#### [YOUR GOAL]
Repeat the listing below exactly. Pictures do not belong in the copy.

#### [SOURCE MATERIAL]
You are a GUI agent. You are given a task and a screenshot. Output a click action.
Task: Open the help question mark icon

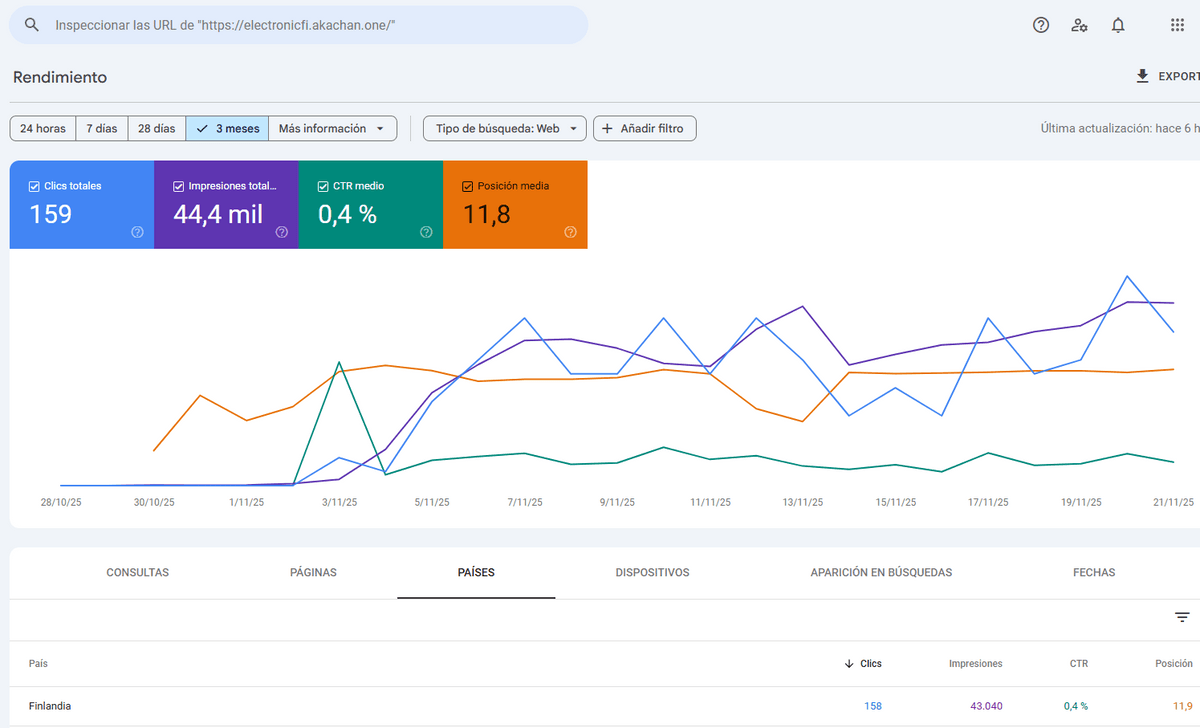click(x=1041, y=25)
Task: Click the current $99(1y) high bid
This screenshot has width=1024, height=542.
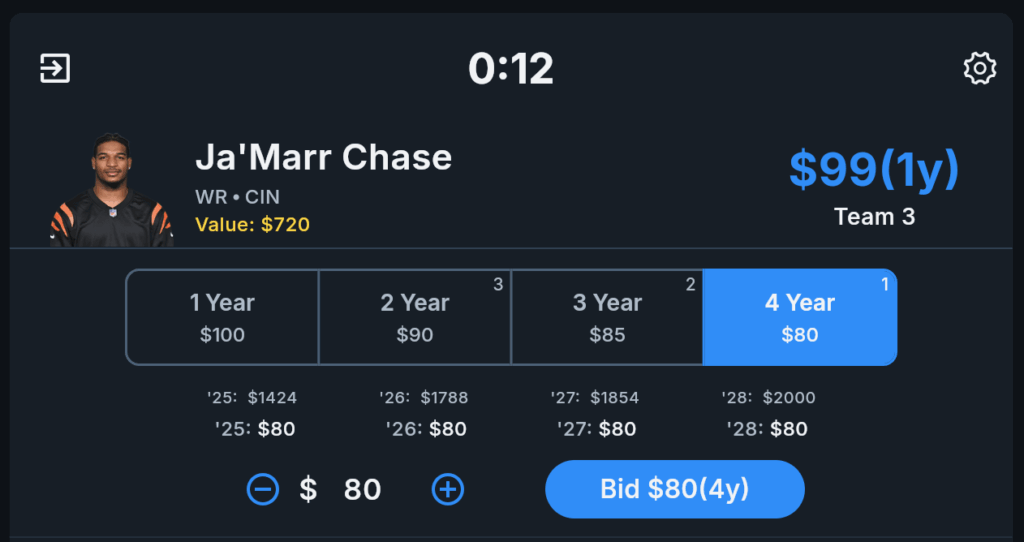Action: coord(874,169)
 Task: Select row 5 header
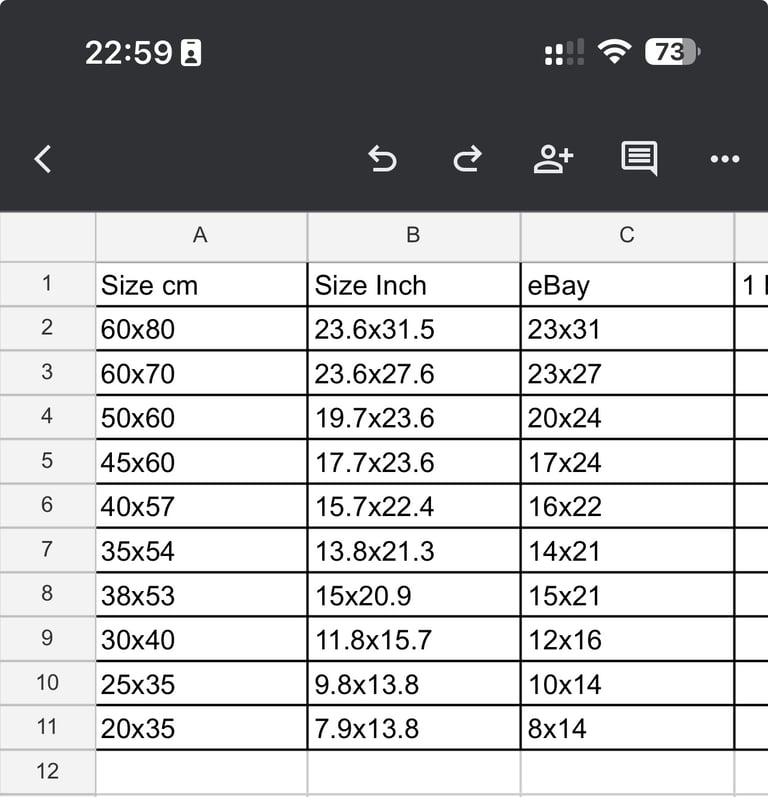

#### [TASK ANSWER]
You are a GUI agent. You are given a task and a screenshot. Output a click action.
Task: Open the help question mark icon

click(x=1041, y=25)
Task: Click the current $99(1y) high bid
This screenshot has width=1024, height=542.
Action: coord(874,169)
 Task: Select row 5 header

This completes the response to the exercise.